Task item:
The entries below hold a line with "Click the Code Snippets icon" and a line with "Given: Select the main.(*App).ReadAuthFileIfHas". Return those lines and all that lie between them, exactly and only.

*** Material for this task ***

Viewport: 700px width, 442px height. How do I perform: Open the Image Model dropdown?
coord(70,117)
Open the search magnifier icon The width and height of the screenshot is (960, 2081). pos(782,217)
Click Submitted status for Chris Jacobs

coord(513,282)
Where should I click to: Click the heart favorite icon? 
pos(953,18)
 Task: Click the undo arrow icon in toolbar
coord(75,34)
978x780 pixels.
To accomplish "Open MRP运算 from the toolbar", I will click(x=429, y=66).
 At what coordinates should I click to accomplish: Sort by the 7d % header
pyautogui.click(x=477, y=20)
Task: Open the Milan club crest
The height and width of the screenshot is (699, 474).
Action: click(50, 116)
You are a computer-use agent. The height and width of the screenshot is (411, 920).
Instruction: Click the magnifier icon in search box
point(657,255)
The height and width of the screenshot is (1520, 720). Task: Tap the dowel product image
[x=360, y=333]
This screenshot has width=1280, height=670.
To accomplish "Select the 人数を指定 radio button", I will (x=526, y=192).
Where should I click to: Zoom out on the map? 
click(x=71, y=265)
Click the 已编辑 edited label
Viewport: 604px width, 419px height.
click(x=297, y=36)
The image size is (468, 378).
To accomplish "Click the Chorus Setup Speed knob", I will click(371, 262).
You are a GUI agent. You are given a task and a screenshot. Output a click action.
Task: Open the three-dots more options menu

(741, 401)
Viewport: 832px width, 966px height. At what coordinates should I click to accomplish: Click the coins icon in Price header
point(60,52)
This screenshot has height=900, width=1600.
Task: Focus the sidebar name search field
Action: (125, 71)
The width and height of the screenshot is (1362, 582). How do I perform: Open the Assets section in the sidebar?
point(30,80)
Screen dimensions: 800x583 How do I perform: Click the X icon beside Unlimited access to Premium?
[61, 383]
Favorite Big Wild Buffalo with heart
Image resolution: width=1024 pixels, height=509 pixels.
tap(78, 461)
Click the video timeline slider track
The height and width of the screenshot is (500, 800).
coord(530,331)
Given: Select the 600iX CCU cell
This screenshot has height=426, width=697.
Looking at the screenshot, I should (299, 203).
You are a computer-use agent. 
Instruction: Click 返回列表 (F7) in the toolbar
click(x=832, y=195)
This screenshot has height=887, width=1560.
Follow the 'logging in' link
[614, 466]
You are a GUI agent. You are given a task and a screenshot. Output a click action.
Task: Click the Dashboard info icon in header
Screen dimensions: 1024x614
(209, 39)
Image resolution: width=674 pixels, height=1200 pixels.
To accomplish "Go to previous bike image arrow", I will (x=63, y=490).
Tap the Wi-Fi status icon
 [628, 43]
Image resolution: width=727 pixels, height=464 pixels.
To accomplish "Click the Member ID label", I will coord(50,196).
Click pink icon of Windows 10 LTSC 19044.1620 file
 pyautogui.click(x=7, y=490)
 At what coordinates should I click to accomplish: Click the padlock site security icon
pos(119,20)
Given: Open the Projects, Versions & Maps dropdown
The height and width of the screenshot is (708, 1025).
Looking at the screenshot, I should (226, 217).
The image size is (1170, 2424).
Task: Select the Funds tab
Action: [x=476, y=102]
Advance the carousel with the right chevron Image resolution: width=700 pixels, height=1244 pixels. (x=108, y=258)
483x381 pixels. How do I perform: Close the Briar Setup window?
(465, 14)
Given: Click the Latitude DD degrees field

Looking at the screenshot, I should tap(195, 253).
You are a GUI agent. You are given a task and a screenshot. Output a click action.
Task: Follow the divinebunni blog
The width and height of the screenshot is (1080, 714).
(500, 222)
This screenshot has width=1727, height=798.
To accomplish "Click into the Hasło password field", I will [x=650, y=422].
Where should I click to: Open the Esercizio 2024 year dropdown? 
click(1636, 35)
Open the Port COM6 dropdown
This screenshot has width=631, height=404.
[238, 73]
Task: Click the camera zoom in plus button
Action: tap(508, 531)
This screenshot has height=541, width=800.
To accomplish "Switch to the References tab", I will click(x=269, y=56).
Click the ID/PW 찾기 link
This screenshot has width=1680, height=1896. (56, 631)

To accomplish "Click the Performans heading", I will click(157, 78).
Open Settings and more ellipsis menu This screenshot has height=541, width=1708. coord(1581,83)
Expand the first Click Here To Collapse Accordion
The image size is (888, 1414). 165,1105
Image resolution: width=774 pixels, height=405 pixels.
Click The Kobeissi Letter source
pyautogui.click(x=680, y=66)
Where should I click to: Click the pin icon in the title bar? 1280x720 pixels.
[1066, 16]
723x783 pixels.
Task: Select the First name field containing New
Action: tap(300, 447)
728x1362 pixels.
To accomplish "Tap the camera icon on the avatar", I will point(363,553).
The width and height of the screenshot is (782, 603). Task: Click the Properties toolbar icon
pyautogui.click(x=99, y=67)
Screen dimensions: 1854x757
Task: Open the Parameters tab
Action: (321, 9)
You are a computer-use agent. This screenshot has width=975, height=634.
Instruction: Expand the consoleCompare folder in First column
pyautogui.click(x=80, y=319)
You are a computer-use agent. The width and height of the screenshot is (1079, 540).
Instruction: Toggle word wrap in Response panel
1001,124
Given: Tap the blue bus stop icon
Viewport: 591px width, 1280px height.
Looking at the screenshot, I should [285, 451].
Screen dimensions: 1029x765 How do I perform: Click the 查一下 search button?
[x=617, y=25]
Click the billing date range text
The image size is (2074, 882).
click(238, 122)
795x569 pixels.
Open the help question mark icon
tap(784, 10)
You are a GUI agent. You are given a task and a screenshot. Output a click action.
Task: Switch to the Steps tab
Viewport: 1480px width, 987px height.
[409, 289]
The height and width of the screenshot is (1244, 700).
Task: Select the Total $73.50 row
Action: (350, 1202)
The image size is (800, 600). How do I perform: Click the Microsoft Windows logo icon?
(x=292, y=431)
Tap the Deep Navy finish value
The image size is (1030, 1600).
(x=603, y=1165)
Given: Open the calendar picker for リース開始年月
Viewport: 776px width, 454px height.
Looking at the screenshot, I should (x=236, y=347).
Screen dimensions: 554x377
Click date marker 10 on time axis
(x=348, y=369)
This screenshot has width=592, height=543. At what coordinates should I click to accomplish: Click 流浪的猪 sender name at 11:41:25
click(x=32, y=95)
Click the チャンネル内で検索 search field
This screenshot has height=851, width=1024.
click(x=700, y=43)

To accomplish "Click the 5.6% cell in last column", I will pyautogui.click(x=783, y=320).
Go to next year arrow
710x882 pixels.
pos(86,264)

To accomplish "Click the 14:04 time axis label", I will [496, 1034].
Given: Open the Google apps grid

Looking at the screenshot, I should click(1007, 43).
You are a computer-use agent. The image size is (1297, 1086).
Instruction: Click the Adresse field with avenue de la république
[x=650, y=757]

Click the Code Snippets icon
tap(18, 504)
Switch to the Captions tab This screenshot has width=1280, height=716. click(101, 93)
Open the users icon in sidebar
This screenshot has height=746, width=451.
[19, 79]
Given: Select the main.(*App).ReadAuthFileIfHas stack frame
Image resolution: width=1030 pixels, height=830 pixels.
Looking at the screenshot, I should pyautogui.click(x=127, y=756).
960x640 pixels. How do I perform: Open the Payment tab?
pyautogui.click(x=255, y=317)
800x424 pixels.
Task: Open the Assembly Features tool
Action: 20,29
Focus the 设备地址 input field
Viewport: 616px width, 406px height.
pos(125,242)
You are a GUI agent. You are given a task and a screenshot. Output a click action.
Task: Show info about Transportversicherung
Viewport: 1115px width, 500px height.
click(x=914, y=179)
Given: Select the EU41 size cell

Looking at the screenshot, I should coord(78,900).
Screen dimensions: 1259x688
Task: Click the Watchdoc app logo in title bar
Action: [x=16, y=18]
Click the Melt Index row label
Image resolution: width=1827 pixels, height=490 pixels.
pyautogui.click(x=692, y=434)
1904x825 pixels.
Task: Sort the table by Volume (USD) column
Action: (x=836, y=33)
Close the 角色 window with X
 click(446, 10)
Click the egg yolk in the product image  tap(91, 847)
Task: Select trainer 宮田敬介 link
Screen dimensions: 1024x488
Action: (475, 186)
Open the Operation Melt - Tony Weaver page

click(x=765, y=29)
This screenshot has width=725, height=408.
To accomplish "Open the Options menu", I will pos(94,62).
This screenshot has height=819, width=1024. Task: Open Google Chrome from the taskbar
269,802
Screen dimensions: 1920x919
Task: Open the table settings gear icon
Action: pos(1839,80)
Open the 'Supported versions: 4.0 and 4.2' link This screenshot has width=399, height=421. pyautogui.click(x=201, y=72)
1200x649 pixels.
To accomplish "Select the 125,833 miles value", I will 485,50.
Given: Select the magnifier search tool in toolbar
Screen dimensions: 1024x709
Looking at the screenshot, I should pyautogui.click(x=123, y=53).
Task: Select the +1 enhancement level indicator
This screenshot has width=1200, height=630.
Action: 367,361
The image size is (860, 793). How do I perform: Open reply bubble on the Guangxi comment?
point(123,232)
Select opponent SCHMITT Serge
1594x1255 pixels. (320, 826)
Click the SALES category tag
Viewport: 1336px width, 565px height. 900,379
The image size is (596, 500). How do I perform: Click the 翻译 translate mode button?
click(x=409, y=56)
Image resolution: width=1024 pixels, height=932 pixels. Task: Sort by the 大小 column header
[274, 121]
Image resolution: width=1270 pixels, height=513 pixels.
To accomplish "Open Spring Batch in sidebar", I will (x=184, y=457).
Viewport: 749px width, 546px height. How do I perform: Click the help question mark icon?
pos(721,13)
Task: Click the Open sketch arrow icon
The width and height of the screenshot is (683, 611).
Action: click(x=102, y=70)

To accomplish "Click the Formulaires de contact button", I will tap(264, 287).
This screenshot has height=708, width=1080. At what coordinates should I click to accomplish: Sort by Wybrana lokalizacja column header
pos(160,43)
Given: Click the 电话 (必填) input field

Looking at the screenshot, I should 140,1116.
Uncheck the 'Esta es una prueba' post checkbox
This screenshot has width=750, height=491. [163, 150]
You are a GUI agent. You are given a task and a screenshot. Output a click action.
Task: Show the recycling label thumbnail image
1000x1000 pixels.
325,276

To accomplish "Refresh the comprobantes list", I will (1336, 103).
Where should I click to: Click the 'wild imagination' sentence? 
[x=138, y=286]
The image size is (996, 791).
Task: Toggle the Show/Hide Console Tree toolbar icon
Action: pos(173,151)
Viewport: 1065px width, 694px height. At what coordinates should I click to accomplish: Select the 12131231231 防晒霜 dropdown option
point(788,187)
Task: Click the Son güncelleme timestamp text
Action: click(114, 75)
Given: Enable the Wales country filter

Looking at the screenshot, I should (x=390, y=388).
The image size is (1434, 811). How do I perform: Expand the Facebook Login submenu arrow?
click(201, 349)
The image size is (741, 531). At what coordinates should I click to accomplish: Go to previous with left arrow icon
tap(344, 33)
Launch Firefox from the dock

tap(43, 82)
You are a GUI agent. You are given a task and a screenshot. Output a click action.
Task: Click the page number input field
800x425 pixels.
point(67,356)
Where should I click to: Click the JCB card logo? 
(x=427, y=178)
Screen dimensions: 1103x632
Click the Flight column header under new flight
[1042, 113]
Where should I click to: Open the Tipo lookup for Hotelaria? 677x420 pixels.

***

Solution below:
Click the Code Snippets icon
tap(18, 504)
Switch to the Captions tab This screenshot has width=1280, height=716. click(101, 93)
Open the users icon in sidebar
This screenshot has height=746, width=451.
[19, 79]
Given: Select the main.(*App).ReadAuthFileIfHas stack frame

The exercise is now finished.